## Purpose of this document

The purpose of this notebook is to discuss possible bugs in the linkage between regulations and airblocks. It shows why I think there might still be missing links in the database. The basic interlinking reuirements have been documented in the datAcron Interlinking Report of 31. January, 2017 (UPRC, Giorgos Santipantakis, George Vouros, Christos Doulkeridis), p.12.


#### Summary
We show that a lot (over 2000 of ~2700 total) regulation events are not linked or not linkable to their respective airspaces in the triple store. Especially the weather regulations that are important for FM01 - FM03 scenarios are vastly reduced from 177 to 18. 
The possible reason for this is that the regulations file is deliverd by CRIDA, whereas the airspace definition file is delivered as a DDR file, and the airspaces or sectors may have different codes. Fore example, the sector LECBFMP that is mentioned in one of the regulation raw data files can nowhere be found in the airspaces, sectors or airblocks. 
This has a lot of consequences.

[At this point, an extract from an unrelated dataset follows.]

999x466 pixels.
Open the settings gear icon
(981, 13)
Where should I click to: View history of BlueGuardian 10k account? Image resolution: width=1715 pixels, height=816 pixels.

If we cannot find the correct linkage, then:
 - we can conclude that the realization of scenarios FM01 and maybe FM02 is not feasible.
 - my bachelor's thesis will conclude that it is not possible to learn from the data provided, as the required links cannot be stablished.
 
I hope we can analyze and discuss this situation as soon as possible. 


#### Table of contents
  1. Prior work: the query recommended by Giorgos
  2. Analysis of Giorgos' query
  3. Comparison to a simpler query
  4. Comparison to another query (data transformation)
  5. Comparison to the raw data
  6. Conclusion


## 1. Prior Work: the query recommended by Giorgos

According to Giorgos' mail of 08th July, the following query should show the graph path between regulations and airblocks. 
In my mail of 12th of July, I promised Giorgos to check this query thoroughly. Her we go.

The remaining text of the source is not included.